Article 7.2 : Durée de recours au dispositif L’établissement souhaite recourir au dispositif d’activité réduite pour le maintien en emploi jusqu’au 31 décembre 2022. Article 8 : Validation de l’accord collectif Le présent accord collectif fait l’objet d’une validation conformément aux dispositions légales et réglementaires en vigueur. En application de l’article 53 de la loi n° 2020-734 du 17 juin 2020, l'autorité administrative notifie la décision de validation dans un délai de 15 jours à compter de la réception du présent accord. Il est précisé que le silence gardé par l'autorité administrative pendant le délai de 15 jours vaut décision de validation. Dans ce cas, l’entreprise transmettra une copie de la demande de validation, accompagnée de son accusé de réception par l'administration, au comité social et économique et aux organisations syndicales signataires. Conformément à la réglementation en vigueur, la décision de validation vaut autorisation d’activité réduite pour le maintien en emploi pour une durée de six mois. L’autorisation doit être renouvelée par période de six mois. En tout état de cause, avant l’échéance de chaque période d’autorisation, l’entreprise adressera à l’autorité administrative :
un bilan portant d’une part sur le respect des engagements en matière d'emploi et de formation professionnelle et, d’autre part, sur les modalités d'information des organisations syndicales signataires et des instances représentatives du personnel sur la mise en œuvre de l’accord ;
un diagnostic actualisé de la situation économique et des perspectives d'activité de l'établissement ;
le procès-verbal de la dernière réunion au cours de laquelle le comité social et économique a été informé de la mise en œuvre de l'activité réduite pour le maintien en emploi.

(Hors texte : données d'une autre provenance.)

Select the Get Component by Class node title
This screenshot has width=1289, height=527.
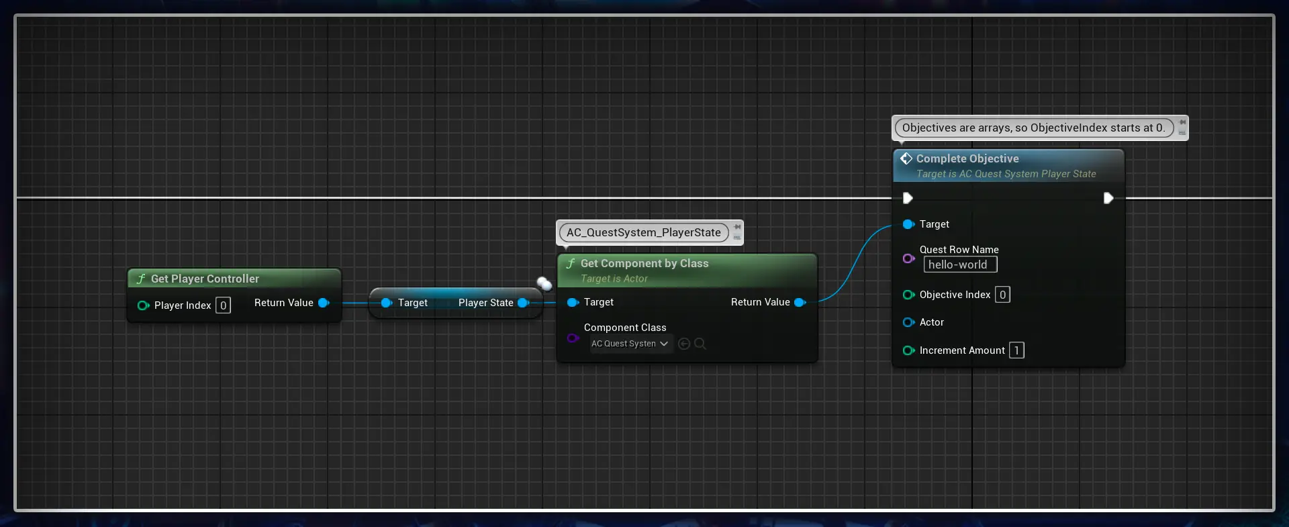[x=645, y=263]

Article 9 : Information des salariés La décision de validation ainsi que les voies et délais de recours sont portés à la connaissance des salariés par voie d'affichage sur leurs lieux de travail. À défaut de validation dans un délai de 15 jours à compter de la réception de l’accord collectif, la copie de la demande de validation, accompagnée de son accusé de réception par l'administration sont transmis par l’employeur au comité social et économique et aux organisations syndicales signataires. Ces documents sont également portés à la connaissance des salariés dans les mêmes conditions qu’en cas de décision explicite de validation. Article 10 : Durée et entrée en vigueur de l’accord
Le présent accord est conclu pour une durée déterminée. Sous réserve de sa validation par l’autorité administrative, il entre en vigueur à la date à partir de laquelle il est recouru au dispositif et cesse de produire ses effets au terme de la durée pour laquelle il est recouru au même dispositif.
Article 11 : Révision de l’accord Le présent accord peut être révisé dans les conditions prévues par les textes légaux et réglementaires. Si un accord de révision est conclu, une nouvelle procédure de validation sera engagée, conformément à la législation en vigueur.
Article 12 : Formalités de publicité et de dépôt Conformément à l’article L. 2231-5 du Code du travail, le présent accord est notifié à chacune des organisations représentatives.
Conformément aux articles D. 2231-2, D. 2231-4 et L. 2231-5-1 du Code du travail, le présent accord est déposé sur la plateforme de téléprocédure du ministère du travail et du greffe du Conseil de Prud’hommes de Roubaix.